Task objective: Which lines run from the start of the data below to the line containing "ФИДЕ: в Сочи организуют крупные шахматные турниры (68, 1435)"? Set them down exactly, with none added.

Provided material:

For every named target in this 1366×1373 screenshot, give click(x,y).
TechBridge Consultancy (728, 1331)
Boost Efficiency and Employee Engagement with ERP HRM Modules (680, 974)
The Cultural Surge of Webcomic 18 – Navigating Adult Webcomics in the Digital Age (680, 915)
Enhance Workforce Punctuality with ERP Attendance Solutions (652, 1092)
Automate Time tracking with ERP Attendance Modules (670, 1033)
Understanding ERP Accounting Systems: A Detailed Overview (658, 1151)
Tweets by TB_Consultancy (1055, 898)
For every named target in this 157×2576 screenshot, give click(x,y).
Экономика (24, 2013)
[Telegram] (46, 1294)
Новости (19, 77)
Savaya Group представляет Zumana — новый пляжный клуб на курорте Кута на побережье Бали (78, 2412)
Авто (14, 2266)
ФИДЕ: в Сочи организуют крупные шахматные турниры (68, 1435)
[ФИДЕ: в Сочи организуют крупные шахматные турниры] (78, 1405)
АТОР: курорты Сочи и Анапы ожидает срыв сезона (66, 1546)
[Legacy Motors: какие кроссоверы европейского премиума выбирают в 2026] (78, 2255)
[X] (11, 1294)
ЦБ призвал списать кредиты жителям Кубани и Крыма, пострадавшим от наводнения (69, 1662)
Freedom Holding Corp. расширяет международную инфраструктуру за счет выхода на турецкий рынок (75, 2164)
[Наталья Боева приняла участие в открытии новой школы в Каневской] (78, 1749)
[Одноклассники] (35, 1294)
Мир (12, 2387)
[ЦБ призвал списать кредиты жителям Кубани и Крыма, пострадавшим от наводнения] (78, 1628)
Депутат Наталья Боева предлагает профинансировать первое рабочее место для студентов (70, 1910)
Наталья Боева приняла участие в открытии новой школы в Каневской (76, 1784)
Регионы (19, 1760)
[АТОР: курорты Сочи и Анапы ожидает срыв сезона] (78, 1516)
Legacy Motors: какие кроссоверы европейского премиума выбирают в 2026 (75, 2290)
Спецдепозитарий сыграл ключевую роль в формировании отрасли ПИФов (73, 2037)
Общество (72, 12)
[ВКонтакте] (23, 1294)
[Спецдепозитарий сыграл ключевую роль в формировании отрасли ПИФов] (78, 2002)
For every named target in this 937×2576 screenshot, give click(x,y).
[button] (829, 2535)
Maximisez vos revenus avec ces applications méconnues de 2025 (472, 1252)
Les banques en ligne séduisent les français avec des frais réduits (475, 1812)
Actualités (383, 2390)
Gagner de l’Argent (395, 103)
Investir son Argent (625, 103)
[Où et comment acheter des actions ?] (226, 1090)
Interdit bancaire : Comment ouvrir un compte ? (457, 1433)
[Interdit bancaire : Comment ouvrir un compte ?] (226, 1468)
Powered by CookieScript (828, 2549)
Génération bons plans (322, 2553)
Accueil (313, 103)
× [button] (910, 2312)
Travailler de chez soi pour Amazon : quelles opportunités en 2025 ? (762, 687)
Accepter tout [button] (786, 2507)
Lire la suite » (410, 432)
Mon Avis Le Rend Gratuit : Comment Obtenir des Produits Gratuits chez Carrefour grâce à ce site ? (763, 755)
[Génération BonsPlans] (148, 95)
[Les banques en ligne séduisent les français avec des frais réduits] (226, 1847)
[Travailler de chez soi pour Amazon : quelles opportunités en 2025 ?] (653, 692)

Solved exercise:
For every named target in this 1366×1373 screenshot, give click(x,y).
TechBridge Consultancy (728, 1331)
Boost Efficiency and Employee Engagement with ERP HRM Modules (680, 974)
The Cultural Surge of Webcomic 18 – Navigating Adult Webcomics in the Digital Age (680, 915)
Enhance Workforce Punctuality with ERP Attendance Solutions (652, 1092)
Automate Time tracking with ERP Attendance Modules (670, 1033)
Understanding ERP Accounting Systems: A Detailed Overview (658, 1151)
Tweets by TB_Consultancy (1055, 898)
For every named target in this 157×2576 screenshot, give click(x,y).
Экономика (24, 2013)
[Telegram] (46, 1294)
Новости (19, 77)
Savaya Group представляет Zumana — новый пляжный клуб на курорте Кута на побережье Бали (78, 2412)
Авто (14, 2266)
ФИДЕ: в Сочи организуют крупные шахматные турниры (68, 1435)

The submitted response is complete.